### Dataset entries
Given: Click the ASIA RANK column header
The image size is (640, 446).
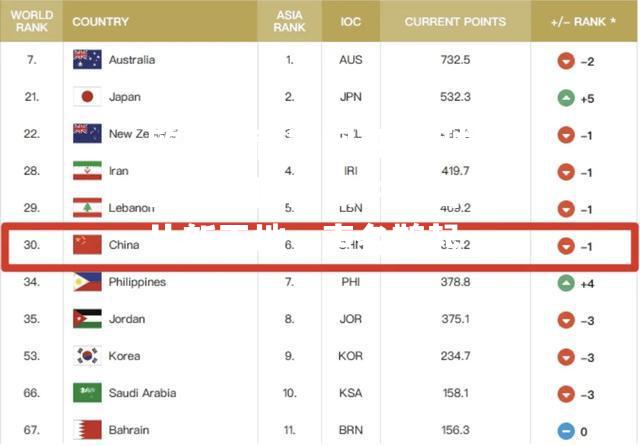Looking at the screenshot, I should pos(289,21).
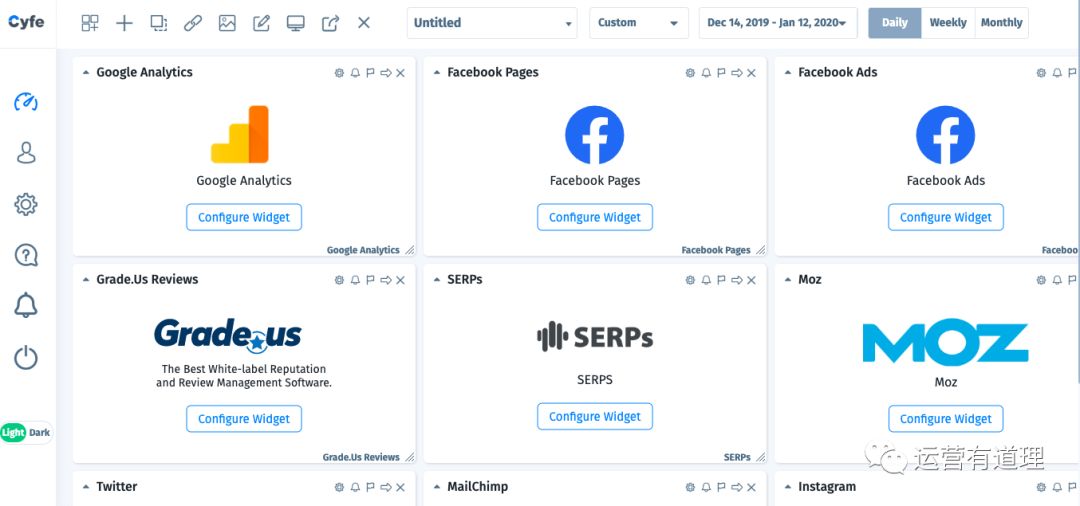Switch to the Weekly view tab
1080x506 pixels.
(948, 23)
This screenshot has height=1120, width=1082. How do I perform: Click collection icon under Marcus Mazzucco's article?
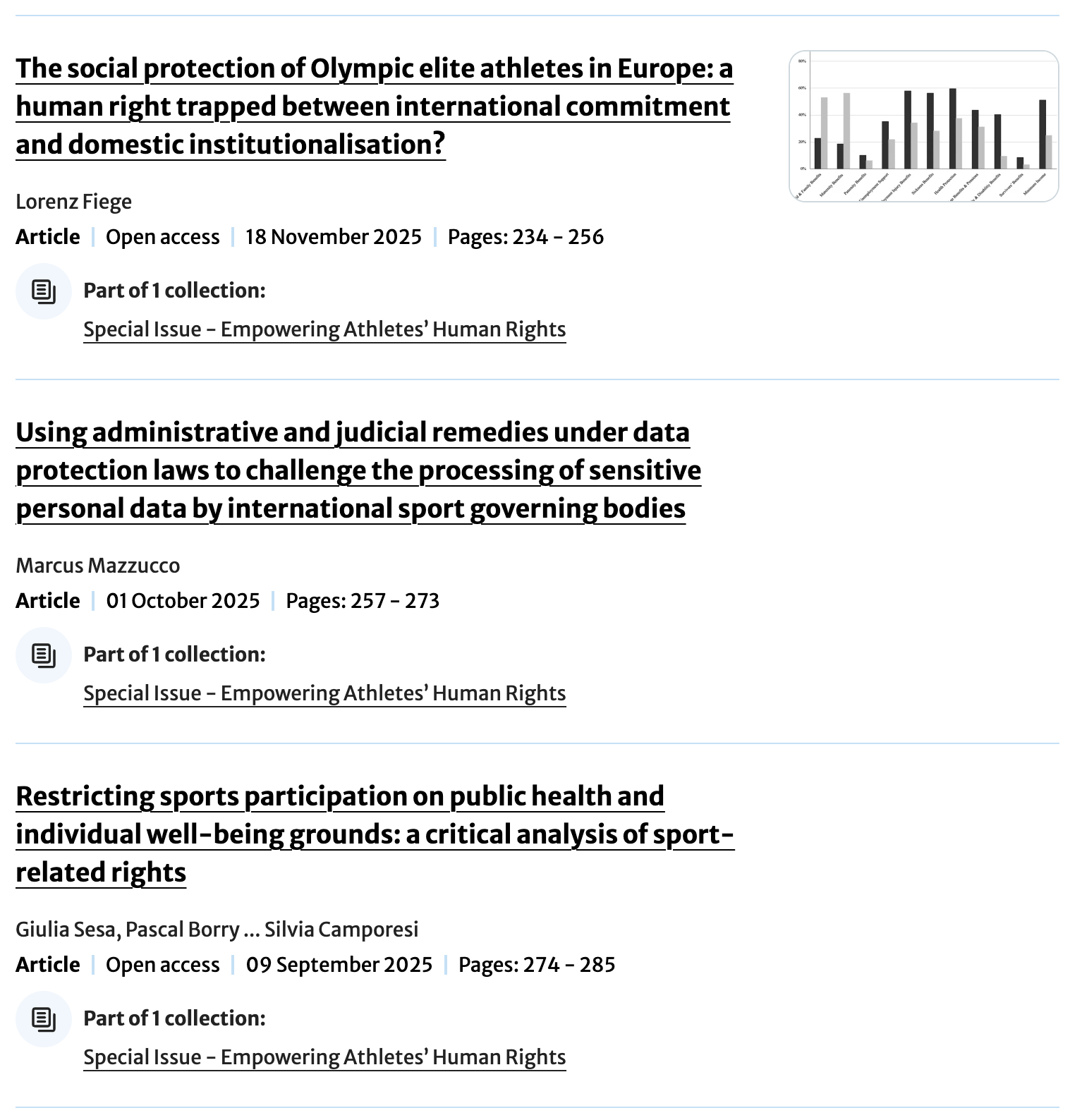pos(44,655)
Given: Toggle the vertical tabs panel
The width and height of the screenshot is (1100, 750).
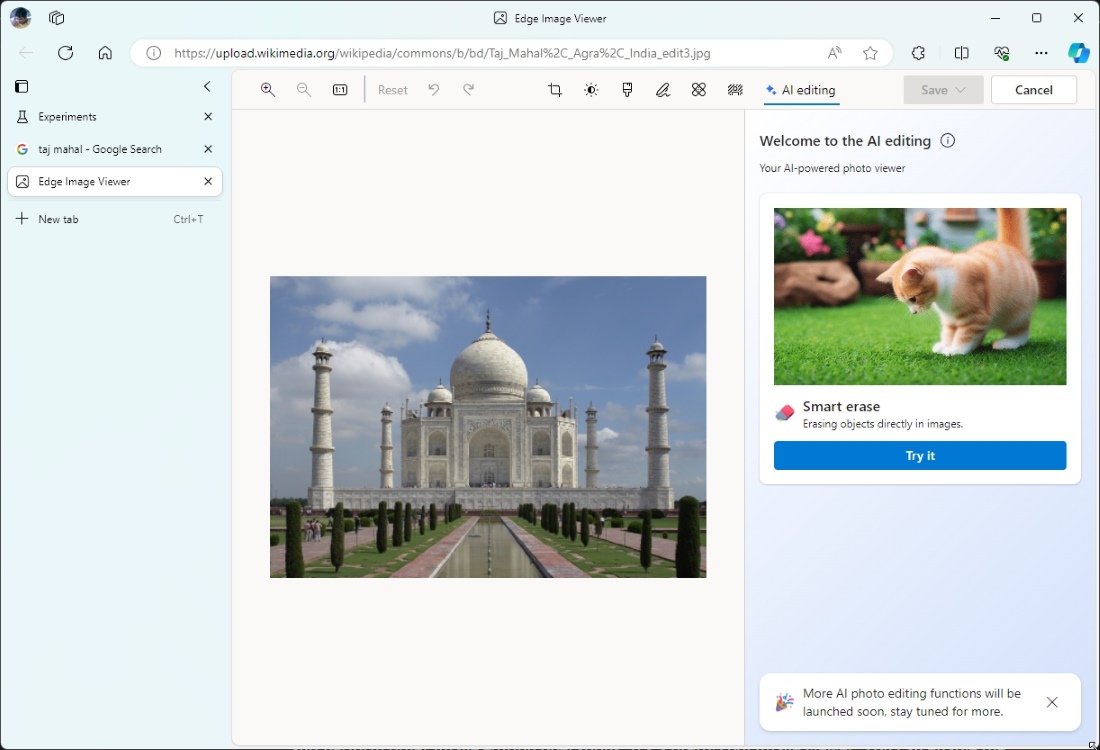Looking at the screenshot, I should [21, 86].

...

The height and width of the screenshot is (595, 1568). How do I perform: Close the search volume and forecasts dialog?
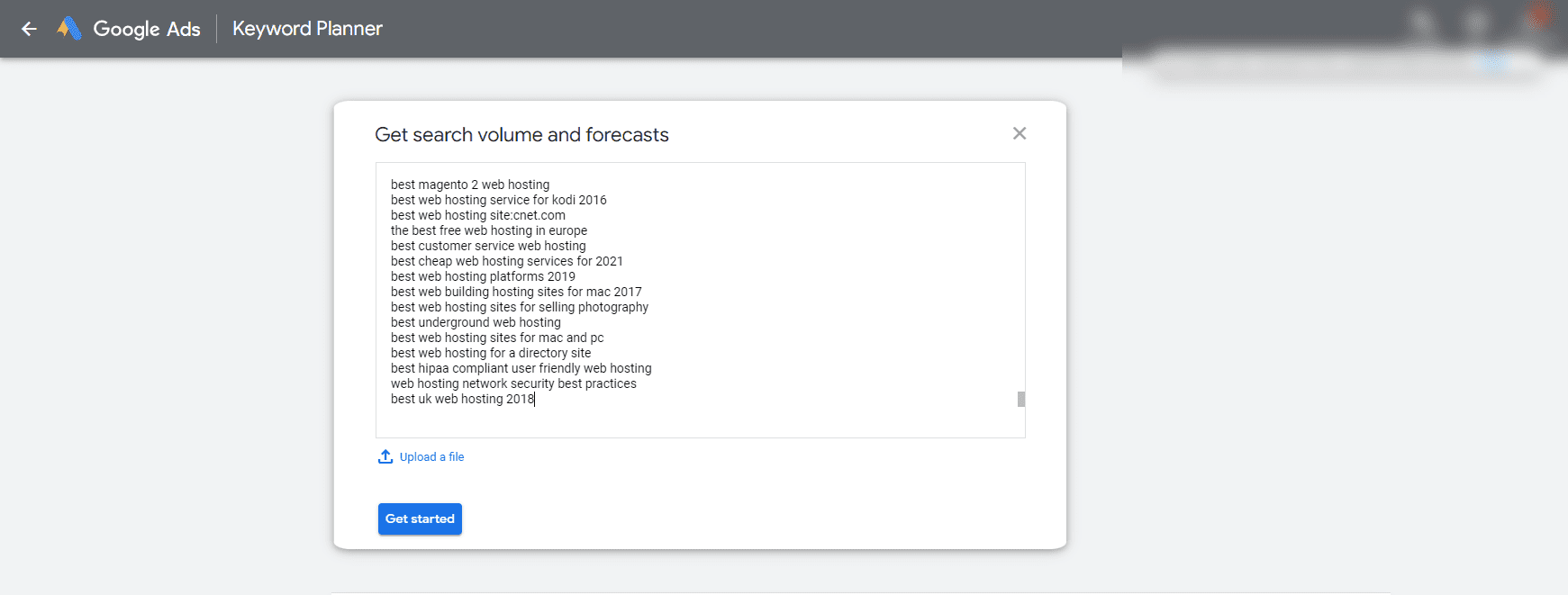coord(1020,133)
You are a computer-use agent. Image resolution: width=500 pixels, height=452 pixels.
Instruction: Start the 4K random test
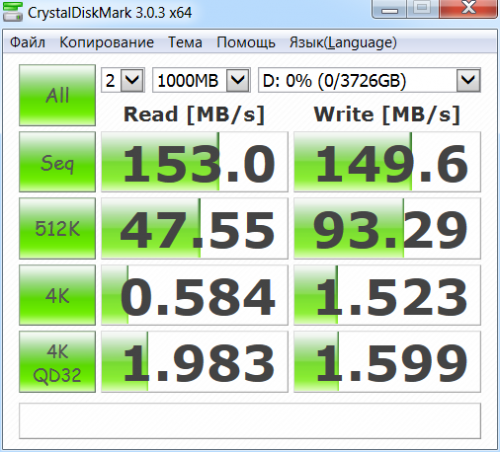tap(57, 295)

### AIM OF THE TASK
Collect every line with the string "Given" from the records, and copy each.

### WRITTEN ANSWER
Given: Click the ASIA RANK column header
Given: Toggle the vertical tabs panel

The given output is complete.